All’inizio degli anni ’80, il produttore Kip Ohman si interessa all’idea di rifare L’esperimento del dottor K. (The fly) di Kurt Neumann, un classico della fantascienza horror a sua volta basato sul racconto omonimo di George Langelaan. Dopo aver pensato al giovane Tim Burton per prendere le redini del progetto, è finalmente il gigante David Cronenberg a ereditare la cabina di comando, dopo aver rinunciato al film Total Recall, affidato a Paul Verhoeven.

A dire il vero, abbiamo appena riassunto qui nel modo più sobrio del mondo i tentativi di un lungometraggio miracoloso, che ha circolato in molte mani prima di finire in quelle del regista canadese: La mosca non è solo uno dei più grandi film del suo autore, ma soprattutto l’evidente incontro di un artista con il suo soggetto. Dopo aver rivisto integralmente la sceneggiatura di Charles Edward Pogue, Cronenberg ha reso l’opera un concentrato delle sue ossessioni, e un monumento del sottogenere body-horror. Non è un caso quindi che La mosca rimanga il titolo forse più conosciuto della filmografia del regista, non solo perché ne condensa le ossessioni, ma anche perché vi si trovano due generi sottilmente mescolati, il dramma e il fantastico.

Se nei suoi epifenomeni il body-horror rappresenta i corpi trasformati e mutanti, racchiude al suo interno una delle paure congenite dell’uomo: quella della perdita della nostra natura e per estensione della nostra identità. Ed è esattamente questo il tema che ci mostra in filigrana il film attraverso il suo protagonista Seth Brundle. Jeff Goldblum, la cui allegra eccentricità incarna brillantemente l’atmosfera destabilizzante del lungometraggio, interpreta uno scienziato che, durante una serata, decide di svelare alla giornalista Veronica Quaife (Geena Davis) il frutto delle sue ricerche sul teletrasporto. Cronenberg rende la personalità del suo protagonista quella di  un bambino sovraeccitato, al punto che il suo entusiasmo riesce non solo a sedurre Veronica (la loro collaborazione si estenderà anche alla camera da letto), ma anche a convincerla a documentare in un libro le sue esperienze di ricerca.
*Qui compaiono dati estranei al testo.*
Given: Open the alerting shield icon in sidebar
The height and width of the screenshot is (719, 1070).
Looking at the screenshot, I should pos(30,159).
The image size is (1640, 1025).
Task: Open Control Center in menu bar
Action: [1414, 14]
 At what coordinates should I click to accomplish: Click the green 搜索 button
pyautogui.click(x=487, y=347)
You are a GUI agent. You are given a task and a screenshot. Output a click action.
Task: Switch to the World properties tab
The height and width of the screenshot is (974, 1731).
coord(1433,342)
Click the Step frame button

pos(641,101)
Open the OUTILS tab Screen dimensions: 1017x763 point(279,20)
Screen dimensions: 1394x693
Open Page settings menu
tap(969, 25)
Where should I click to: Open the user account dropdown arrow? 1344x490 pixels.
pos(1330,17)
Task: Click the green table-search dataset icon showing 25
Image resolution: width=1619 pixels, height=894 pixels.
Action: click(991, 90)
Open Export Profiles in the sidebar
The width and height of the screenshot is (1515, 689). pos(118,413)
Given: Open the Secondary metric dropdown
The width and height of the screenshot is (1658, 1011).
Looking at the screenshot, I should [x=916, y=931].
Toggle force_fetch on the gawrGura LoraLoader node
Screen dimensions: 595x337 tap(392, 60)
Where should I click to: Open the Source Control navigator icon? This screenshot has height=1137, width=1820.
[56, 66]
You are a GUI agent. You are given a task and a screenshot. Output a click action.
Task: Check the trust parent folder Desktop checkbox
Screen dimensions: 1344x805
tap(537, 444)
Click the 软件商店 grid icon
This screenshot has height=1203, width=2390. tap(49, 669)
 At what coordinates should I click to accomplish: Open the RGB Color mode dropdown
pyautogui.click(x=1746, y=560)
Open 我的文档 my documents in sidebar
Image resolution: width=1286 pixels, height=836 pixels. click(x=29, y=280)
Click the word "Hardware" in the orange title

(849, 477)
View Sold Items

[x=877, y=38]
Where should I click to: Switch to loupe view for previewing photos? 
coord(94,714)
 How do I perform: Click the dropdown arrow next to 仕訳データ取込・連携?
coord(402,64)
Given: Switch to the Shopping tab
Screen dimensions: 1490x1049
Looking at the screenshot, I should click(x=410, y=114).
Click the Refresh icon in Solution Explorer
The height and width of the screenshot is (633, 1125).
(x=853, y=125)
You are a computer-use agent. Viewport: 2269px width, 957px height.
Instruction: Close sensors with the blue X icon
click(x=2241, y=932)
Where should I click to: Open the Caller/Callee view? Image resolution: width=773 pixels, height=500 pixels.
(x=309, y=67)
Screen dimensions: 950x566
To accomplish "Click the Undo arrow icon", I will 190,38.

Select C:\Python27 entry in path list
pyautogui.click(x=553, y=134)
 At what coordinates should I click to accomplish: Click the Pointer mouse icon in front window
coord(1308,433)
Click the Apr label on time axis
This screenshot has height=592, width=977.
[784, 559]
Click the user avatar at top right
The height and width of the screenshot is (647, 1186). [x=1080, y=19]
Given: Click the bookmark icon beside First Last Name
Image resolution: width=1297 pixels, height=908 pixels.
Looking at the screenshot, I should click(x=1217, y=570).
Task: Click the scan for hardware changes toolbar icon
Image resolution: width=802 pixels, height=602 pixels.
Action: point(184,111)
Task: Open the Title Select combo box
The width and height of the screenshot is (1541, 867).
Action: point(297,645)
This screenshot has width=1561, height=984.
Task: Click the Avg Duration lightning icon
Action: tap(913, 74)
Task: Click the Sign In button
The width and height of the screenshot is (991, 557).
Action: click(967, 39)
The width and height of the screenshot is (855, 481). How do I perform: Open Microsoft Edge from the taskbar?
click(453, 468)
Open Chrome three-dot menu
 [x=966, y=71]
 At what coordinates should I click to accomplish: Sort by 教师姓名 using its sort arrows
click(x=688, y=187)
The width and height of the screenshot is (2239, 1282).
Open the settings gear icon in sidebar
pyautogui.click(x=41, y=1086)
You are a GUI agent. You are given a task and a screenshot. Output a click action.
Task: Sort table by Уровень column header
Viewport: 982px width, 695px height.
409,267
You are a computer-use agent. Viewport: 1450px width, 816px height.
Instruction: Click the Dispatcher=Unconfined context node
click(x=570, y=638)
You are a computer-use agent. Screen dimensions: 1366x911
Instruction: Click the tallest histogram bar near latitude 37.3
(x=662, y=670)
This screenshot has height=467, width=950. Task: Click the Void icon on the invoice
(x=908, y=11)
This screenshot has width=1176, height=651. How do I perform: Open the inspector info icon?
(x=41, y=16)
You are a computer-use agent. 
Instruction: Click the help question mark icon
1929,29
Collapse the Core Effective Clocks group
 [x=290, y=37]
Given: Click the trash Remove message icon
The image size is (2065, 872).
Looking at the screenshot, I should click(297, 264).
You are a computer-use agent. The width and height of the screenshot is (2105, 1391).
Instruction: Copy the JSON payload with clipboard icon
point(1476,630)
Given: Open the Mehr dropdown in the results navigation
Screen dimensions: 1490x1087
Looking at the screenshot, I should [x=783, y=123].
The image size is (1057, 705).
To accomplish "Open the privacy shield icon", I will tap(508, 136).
Sfortunatamente Stathis Boran, caporedattore ed ex fidanzato di Veronica si intromette e lo scienziato perde la pazienza al punto di testare su di sé la macchina, rendendosi conto troppo tardi della presenza fatale e catastrofica di una mosca nel macchinario per il teletrasporto…

Tre personaggi, una mosca e un babbuino: a parte alcune scene, è con questo che Cronenberg ha costruito La Mosca. La teatralità del racconto gli permette di elaborare la relazione triangolare tra i protagonisti e di aumentare l’intensità delle rispettive crisi di gelosia. Il magazzino, che funge sia da laboratorio che da habitat a Brundle, è imposto fin dall’inizio come il luogo principale del film, esplorato in lungo e in largo dall’uomo-mosca: una sorta di mezzodio che paga la sua hybris perché le stesse doti acquisite in modo fortuito durante il teletrasporto lo rendono raccapricciante. La storia nelle mani di Cronenberg è portata al parossismo quando Veronica resta incinta di Brundle, potenzialmente in attesa che un nuovo mostro si riproduca…

Ma è proprio questo suo essere eccessivo che rende La mosca un classico che rimane attuale ancora oggi e, a distanza di quasi quarant’anni, non ha perso né il suo splendore né la sua poesia. Merito, senza dubbio, di Cronenberg che ha sempre considerato il film come un progetto che evoca lo spettro del disfacimento della malattia e della vecchiaia e, per questo, ha una portata universale inestimabile.